S. 1532 would permanently prohibit anyone who has used a commercial vehicle to commit a felony involving human trafficking from operating a commercial motor vehicle in the future. Based on information from the Federal Motor Carrier Safety Administration (FMCSA), CBO estimates that implementing the bill would have no significant effect on the federal budget.
State agencies that issue driver’s licenses would be responsible for implementing the prohibition in the bill. Based on information from FMCSA, CBO expects that the agency would need to change policies and procedures as well as update the training that it offers for state inspectors and investigators who are responsible for combating criminal activities such as drug and human trafficking. For such work, CBO estimates that the agency would require about half the time of one full-time employee annually over the 2018-2022 period. CBO estimates that implementing the provisions of the bill would cost less than $500,000 over the 2018-2022 period; such spending would be subject to the availability of appropriated funds.
Enacting S. 1532 would not affect direct spending or revenues; therefore, pay-as-you-go procedures do not apply. CBO estimates that enacting S. 1532 would not increase net direct spending or on-budget deficits in any of the four consecutive 10-year periods beginning in 2028.

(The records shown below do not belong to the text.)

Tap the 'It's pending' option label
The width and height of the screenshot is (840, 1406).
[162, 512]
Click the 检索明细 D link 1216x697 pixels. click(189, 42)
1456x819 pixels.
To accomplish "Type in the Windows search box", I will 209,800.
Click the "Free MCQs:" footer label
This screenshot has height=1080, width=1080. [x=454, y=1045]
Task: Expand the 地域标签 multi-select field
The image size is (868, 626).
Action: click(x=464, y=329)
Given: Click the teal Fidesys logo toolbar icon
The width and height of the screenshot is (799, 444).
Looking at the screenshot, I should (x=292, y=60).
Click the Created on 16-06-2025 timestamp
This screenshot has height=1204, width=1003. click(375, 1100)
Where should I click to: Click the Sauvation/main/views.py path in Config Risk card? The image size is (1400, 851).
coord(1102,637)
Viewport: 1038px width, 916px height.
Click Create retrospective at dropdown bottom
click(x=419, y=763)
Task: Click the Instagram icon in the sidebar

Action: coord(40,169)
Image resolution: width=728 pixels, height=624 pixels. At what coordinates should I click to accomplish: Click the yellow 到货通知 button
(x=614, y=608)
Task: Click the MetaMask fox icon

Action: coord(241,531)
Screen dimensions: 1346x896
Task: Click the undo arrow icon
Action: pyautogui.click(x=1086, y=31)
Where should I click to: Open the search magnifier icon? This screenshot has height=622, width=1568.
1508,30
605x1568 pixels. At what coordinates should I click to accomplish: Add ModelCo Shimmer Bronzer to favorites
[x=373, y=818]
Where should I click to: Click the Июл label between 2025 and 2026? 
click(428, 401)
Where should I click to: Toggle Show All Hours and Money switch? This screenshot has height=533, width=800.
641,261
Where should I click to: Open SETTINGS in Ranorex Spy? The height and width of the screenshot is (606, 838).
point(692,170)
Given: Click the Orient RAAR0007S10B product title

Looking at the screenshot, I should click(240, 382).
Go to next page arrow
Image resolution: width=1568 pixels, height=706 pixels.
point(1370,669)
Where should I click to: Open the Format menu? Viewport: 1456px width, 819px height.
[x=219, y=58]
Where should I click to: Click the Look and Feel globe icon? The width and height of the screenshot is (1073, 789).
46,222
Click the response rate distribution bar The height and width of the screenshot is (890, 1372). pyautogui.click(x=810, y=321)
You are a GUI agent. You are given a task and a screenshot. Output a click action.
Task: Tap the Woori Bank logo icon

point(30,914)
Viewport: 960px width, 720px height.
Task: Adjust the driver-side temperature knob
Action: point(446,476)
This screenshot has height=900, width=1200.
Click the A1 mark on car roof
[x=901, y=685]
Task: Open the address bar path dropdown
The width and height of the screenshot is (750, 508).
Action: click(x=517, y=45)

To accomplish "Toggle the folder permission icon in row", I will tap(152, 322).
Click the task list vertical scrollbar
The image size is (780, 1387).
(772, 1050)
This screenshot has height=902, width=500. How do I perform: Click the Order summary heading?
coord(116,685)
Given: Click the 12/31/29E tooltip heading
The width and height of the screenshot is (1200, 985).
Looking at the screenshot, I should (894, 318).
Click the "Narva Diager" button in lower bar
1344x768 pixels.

S. 1532 contains no intergovernmental or private-sector mandates as defined in the Unfunded Mandates Reform Act (UMRA). As a condition of assistance, the bill would require states to ensure that individuals who commit acts of human trafficking are not issued commercial driver’s licenses. States already screen applicants for a number of items, including drug offenses. Consequently, CBO estimates that the costs of the additional requirement would be small. Conditions of assistance, by definition in UMRA, are not considered intergovernmental mandates.